September 27, 2013
A new report by Forrester Research found that 49 percent of investors check their investment account balances on a PC, while 3 percent use a mobile phone.
The "Trends 2013: Digital Wealth Management" report also found that computers are used more frequently than other modes of communication in all investment activities except communicating with financial advisors and contacting customer service. The report goes on to outline six digital trends that will change wealth management in 2013 such as mobile devices and social media.
"Digital touchpoints have become the channel of choice for most affluent consumers," said Bill Doyle, vice president and principal analyst of Forrester Research, Cambridge, MA.
"Despite this massive shift in channel preferences, few firms dedicate sufficient resources to digital touchpoints, at least in wealth management," he said.
Forrester Research surveyed more than 5,000 U.S. online adults who own investment accounts in Q3 2012.
Catching up to digital
The report argues that wealth management firms have been slow to catch up to the rising importance of digital touch points. A reason for this lack of adaptability is that firms rely on traditional touch points such as face-to-face interactions.

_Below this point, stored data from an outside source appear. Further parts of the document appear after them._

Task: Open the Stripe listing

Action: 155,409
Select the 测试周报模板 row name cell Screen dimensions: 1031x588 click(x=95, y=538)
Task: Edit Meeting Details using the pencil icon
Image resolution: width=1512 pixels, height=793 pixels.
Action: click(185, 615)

Rising client expectations, substantial sums invested by leading firms and the long build-up time required for infrastructure, expertise and skills are listed as reasons for why a refusal to develop digital touchpoints can be hazardous.
Although mobile phones and tablets are used by no more than 5 percent of investors for all investment activities, they have been picking up momentum.

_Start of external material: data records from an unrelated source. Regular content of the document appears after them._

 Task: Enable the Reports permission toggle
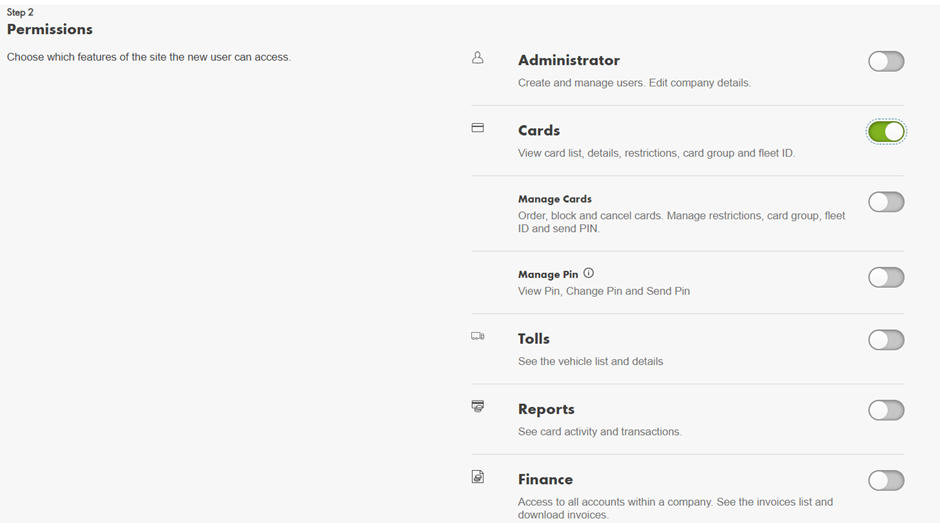[x=886, y=410]
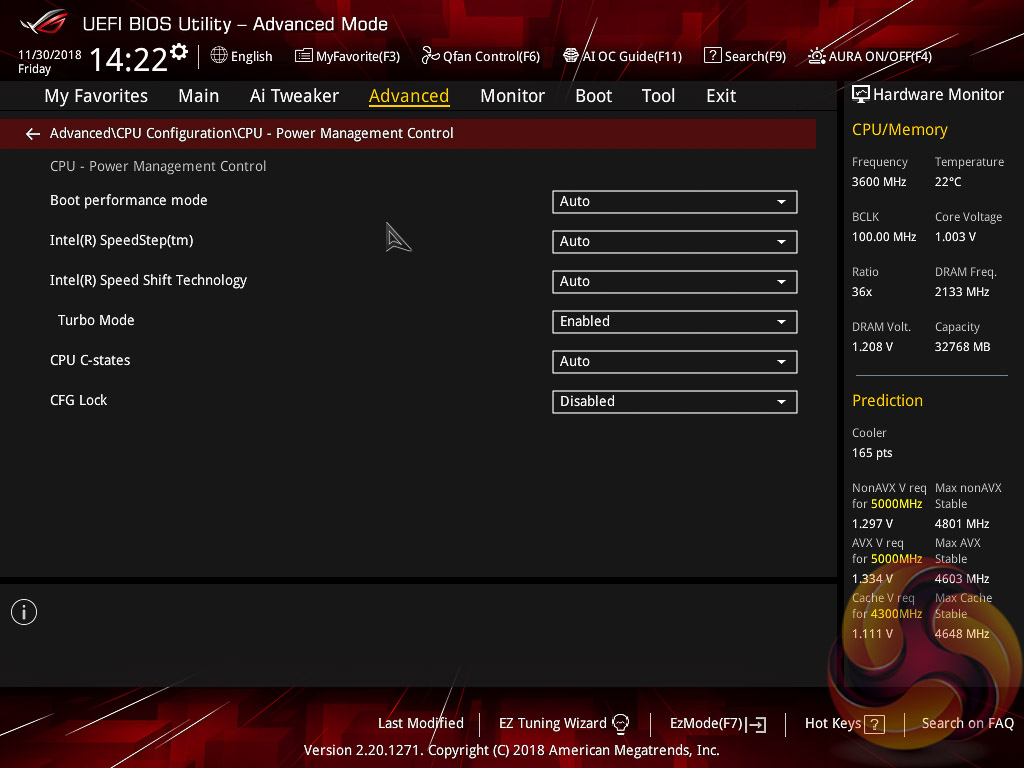Click Search on FAQ link

pos(967,723)
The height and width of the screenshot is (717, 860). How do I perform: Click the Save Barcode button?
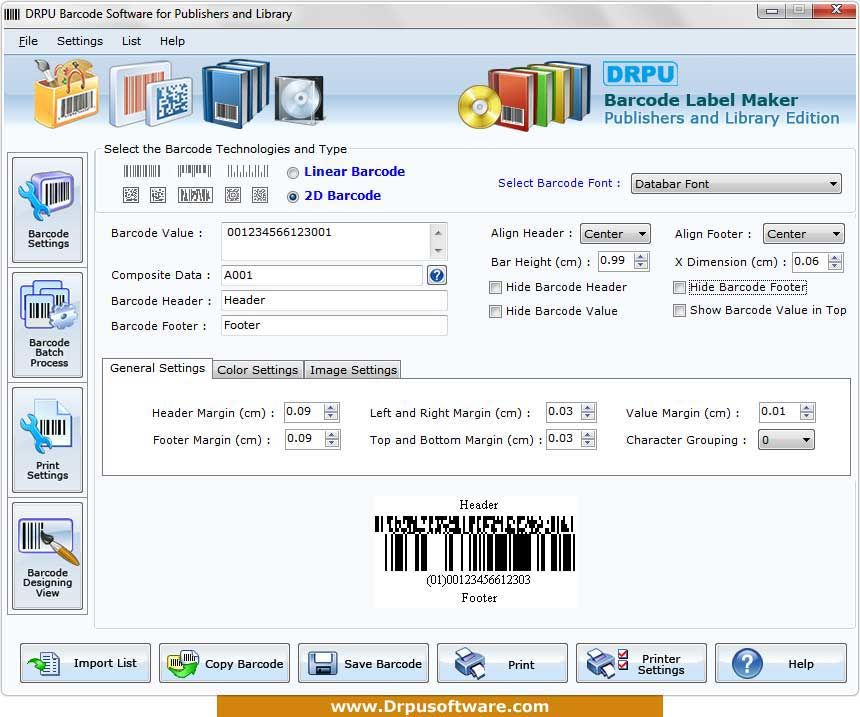tap(363, 663)
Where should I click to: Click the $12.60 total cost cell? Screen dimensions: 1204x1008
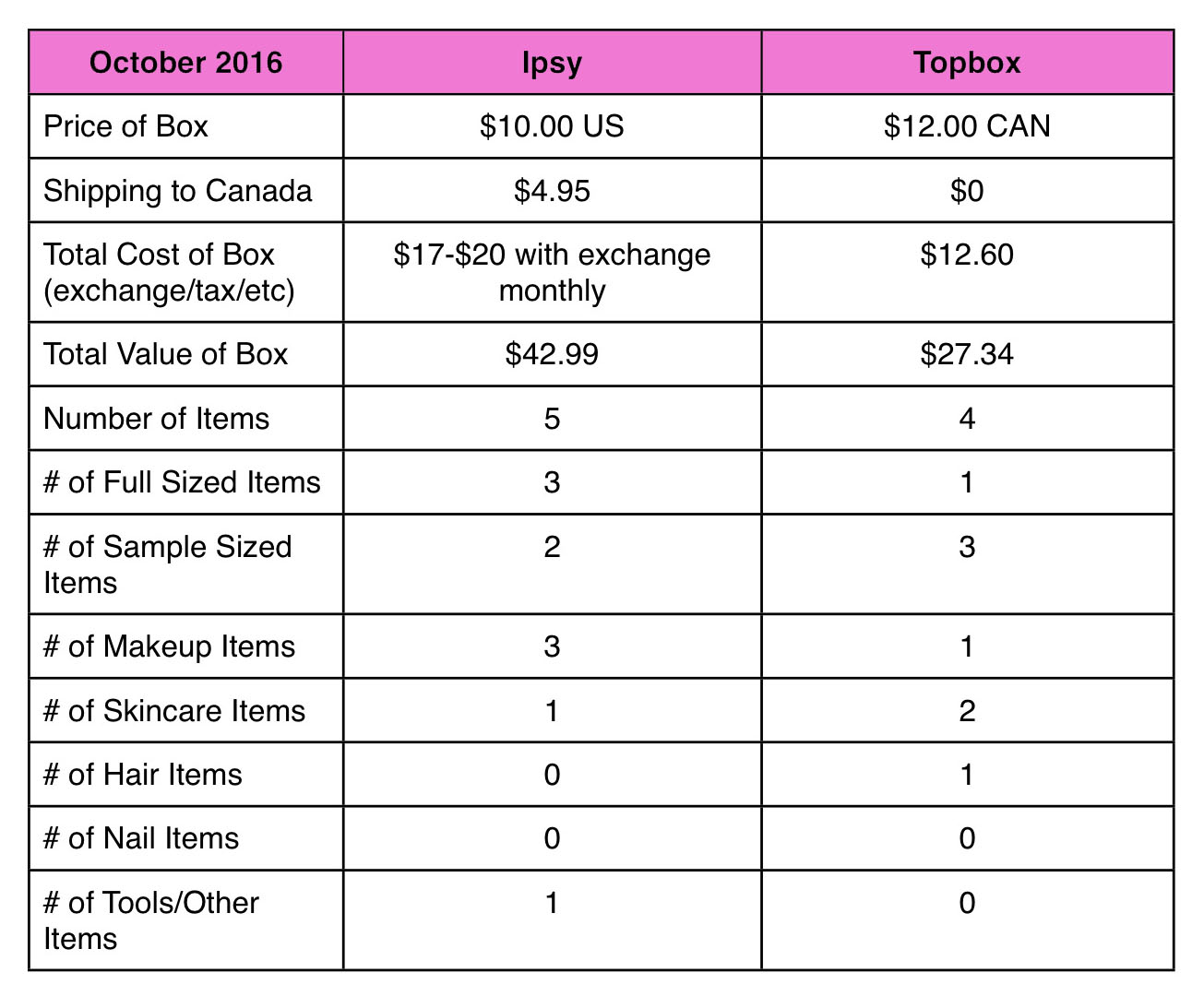pyautogui.click(x=967, y=272)
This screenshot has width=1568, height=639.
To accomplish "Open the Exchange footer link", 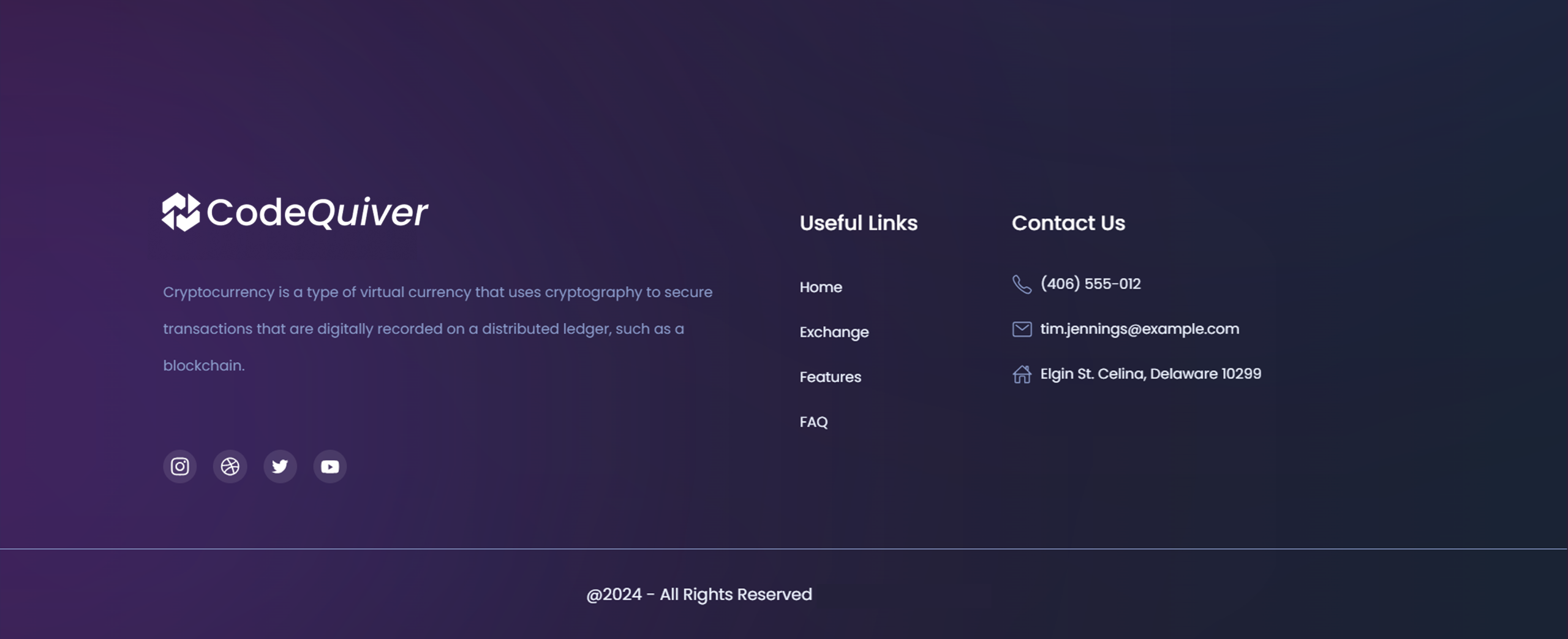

The report discusses six digital trends that will impact wealth management in 2013.
Mobile devices continue to grow at huge volumes every year and finance professionals are using them more frequently for account information. E-trade and Fidelity excel in presenting account data on mobile devices, according to Forrester.

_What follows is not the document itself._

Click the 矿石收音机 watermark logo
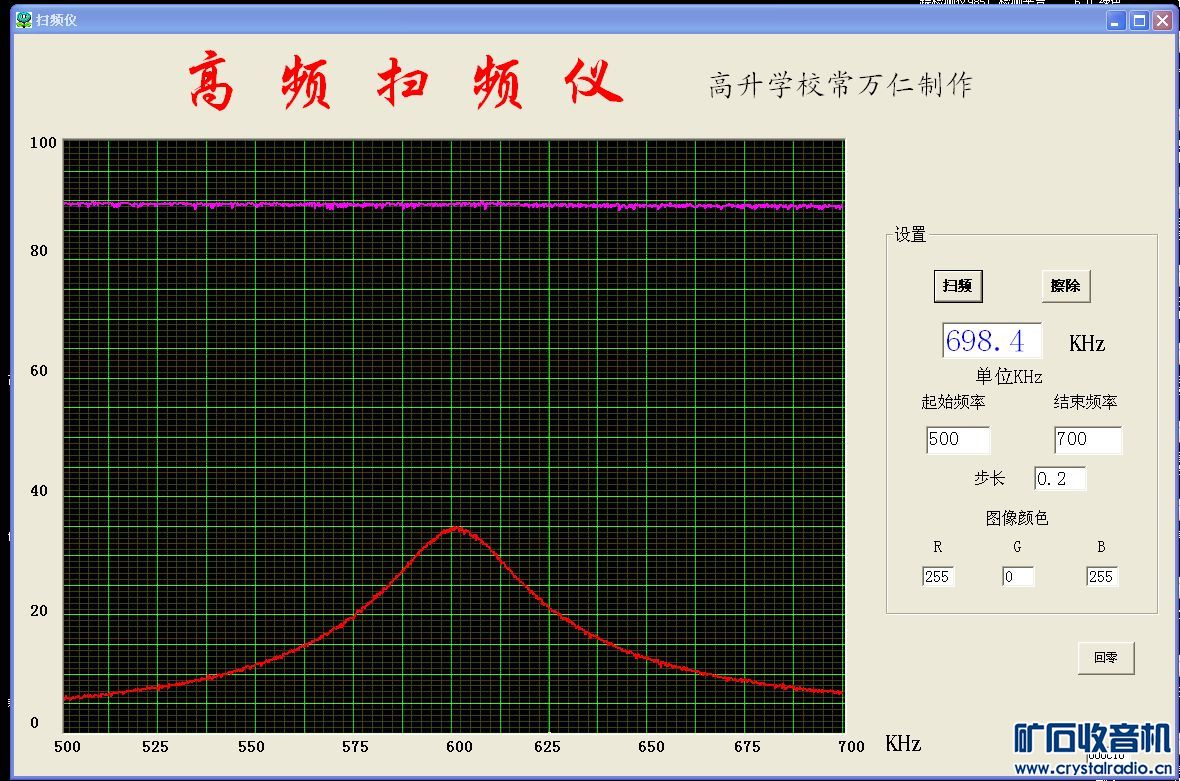This screenshot has height=781, width=1180. click(x=1092, y=739)

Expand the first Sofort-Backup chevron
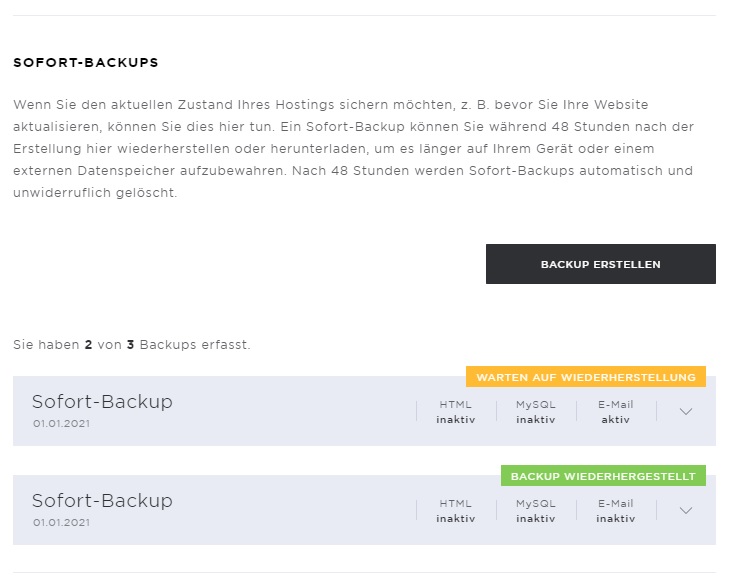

Image taken from Forrester's "Trends 2013: Digital Wealth Management"
Social networks will change investor behavior due to the vast amounts of professionals that share advice and personal data on channels such as LinkedIn.
Building upon multi-touch point experiences such as what Merrill Lynch did with its mobile application will allow firms to stay relevant.
Merril Lynch iPhone app
Although firms should continue to cultivate in-person connections, consumers appreciate receiving collaborative advice from sources such as email or text messaging.
The report says that disruptors in the realm of self-service advice are on their way. These online solutions will attract investors who cannot afford financial advisors.
The level of usability on digital touch points is the final area that will begin to see widespread improvements, according to the report.
Digital: not either or
The report offers three primary outlooks to cope with the industry's digital transformation.
First, firms should stop avoiding digital investments even if their business is predominantly person-to-person. Clients will begin to acutely recognize which brands fall behind.
Secondly, digital is not a threat to the traditional model. Instead, a combination of digital and human will propel firms into the future.
Monitoring the engagement levels of clients will help firms decide where to invest.
A related study conducted by Forrester Research, "The 12 Must-Have Features for Wealth Management Firms," examines areas that are important for public sites of wealth management to develop.
"Specific product details are the information most frequently sought by prospects who research online," Mr. Doyle said.
"Our research also shows that prospects doing product research online always prefer more information to less," he said.
"Right behind product details in the list of things online researchers want: product comparisons."